Cross-linking reagents were used to further characterize the murine B cell receptor for the Fc portion of
IgE (Fc epsilon R) and compare this receptor to the well-characterized high-affinity Fc epsilon R on rat basophilic
leukemia (RBL) cells. The
disulfide cleavable and noncleavable
reagents 3,3'-dithiobis(sulfosuccinimidyl)
propionate (
DTSSP) and
bis(sulfosuccinimidyl) suberate (BS3) were used. With these
reagents, efficient cross-linking of the alpha component of the high-affinity RBL Fc epsilon R to the membrane-buried beta and gamma components occurred only if the membrane was solubilized before the cross-linking reaction.

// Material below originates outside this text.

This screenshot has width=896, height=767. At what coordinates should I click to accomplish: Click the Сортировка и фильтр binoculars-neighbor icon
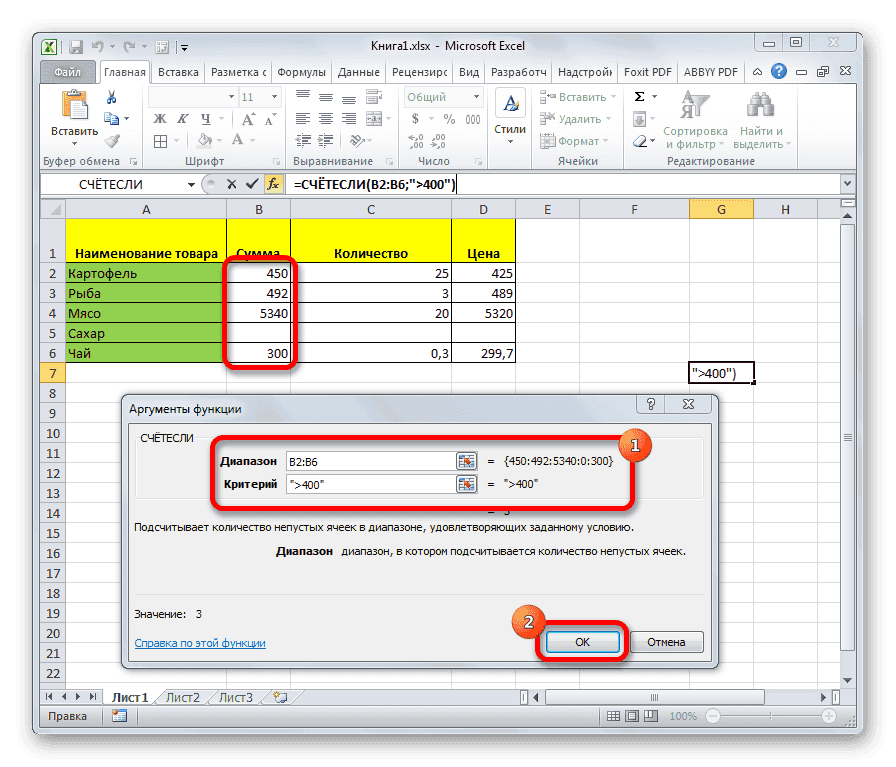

In studies with purified murine B cells,
IgE could be cross-linked to the Fc epsilon R on intact cells with either
DTSSP or BS3. Under the same conditions, up to 10% of the B cell
surface immunoglobulin (sIg) (both
IgM and
IgD) was also found to cross-link to a portion of the
IgE/Fc epsilon R complex, suggesting that on the intact murine B cell the Fc epsilon R is frequently in close association with sIg. The B cell Fc epsilon R was also examined for the presence of receptor-associated
proteins. Under conditions where the high-affinity RBL Fc epsilon R was substantially cross-linked to the alpha, beta, gamma complex, no evidence was seen for similar cross-linking of the B cell Fc epsilon R. Cross-linking experiments on affinity-purified Fc epsilon R preparations also gave no evidence for receptor-associated
proteins with the B cell Fc epsilon R, although evidence for receptor-receptor association was seen. Thus, these data further support the concept that there may be little relationship between the high-affinity mast cell/basophil Fc epsilon R and the low-affinity lymphocyte Fc epsilon R.